The meaning of true love from a man.

The meaning of true love from a man. 

I hate to say this but most women will go their entire lifetime and never experience the meaning of actual true love. 

It's even slightly depressing to think that most people will never understand how powerful this picture actually is. 

This gentleman is a prime example of how men should be treating their partner with everyday that passes. 

We unfortunately live in a generation with men who have no idea what it takes to be a real man. 

Let me give you a couple examples of a real man ...... 

A real man asks about your day and genuinely cares about the answer. 

A real man respects your boundaries and never forces you to anything you're not ready to do. 

He makes time for you, and takes that time to learn and understand who you are as a person. 

A real man consistently shows you the definition of effort with every day that passes.

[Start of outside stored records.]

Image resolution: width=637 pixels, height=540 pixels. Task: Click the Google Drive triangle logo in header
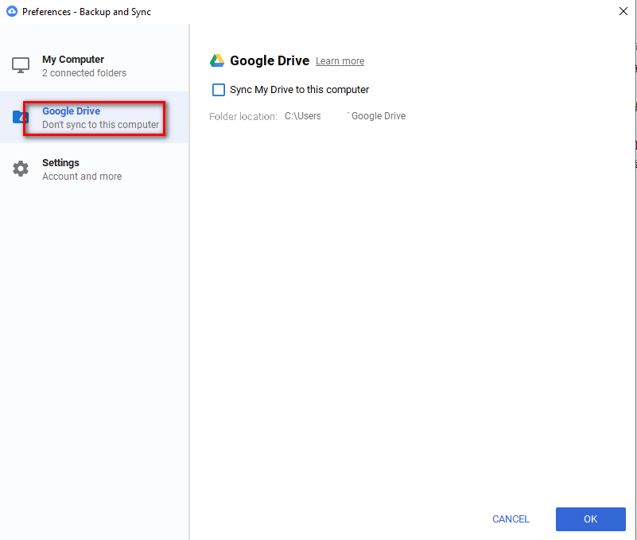tap(217, 61)
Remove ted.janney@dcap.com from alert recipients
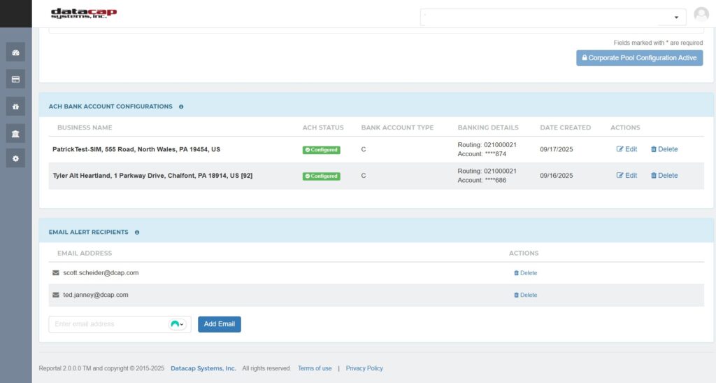This screenshot has height=383, width=716. (525, 295)
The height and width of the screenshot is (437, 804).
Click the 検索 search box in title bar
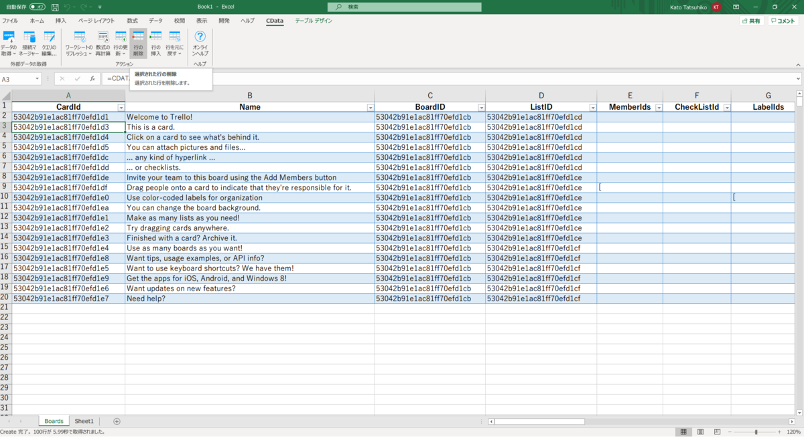pyautogui.click(x=405, y=7)
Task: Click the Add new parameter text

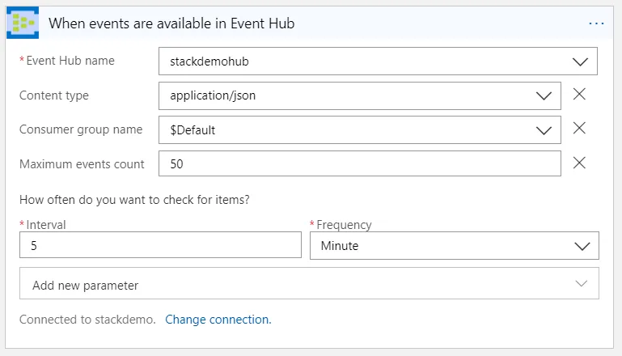Action: [x=85, y=285]
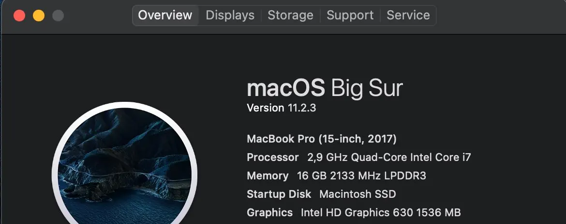Click the Version 11.2.3 text

pyautogui.click(x=281, y=108)
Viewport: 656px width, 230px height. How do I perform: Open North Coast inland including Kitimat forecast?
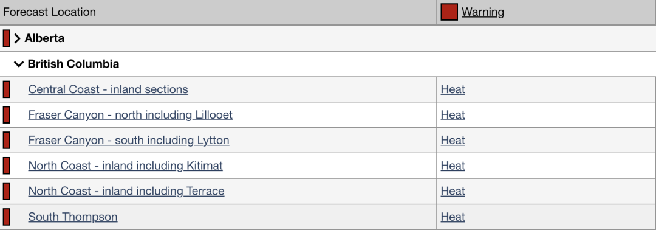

He will call you randomly throughout the day just to check on you and your mental health. 

A real man is undeniably committed to you and looks for new ways to fall in love with you with every day that passes. 

He makes protecting your heart a number one priority.

A real man never makes permanent decisions based on temporary emotions.

He never confuses you on where you stand in his life.

A real man apologizes when he is wrong and stays true to his character. 

He doesn't mind hurting other people's feeling to protect yours.

A real man gives you affection without sexual expectation. 

A real man refuses to entertain any women that isn't you. 

He has genuine intentions with you from day one and shows you how it truly feels to be a priority rather an option. 

A real man will help you heal from the trauma that nobody apologized for.

A real man values you and would never put themselves in a position to lose you. 

Take my advice and wait for the man that never let's you fall asleep at night questioning your own self worth.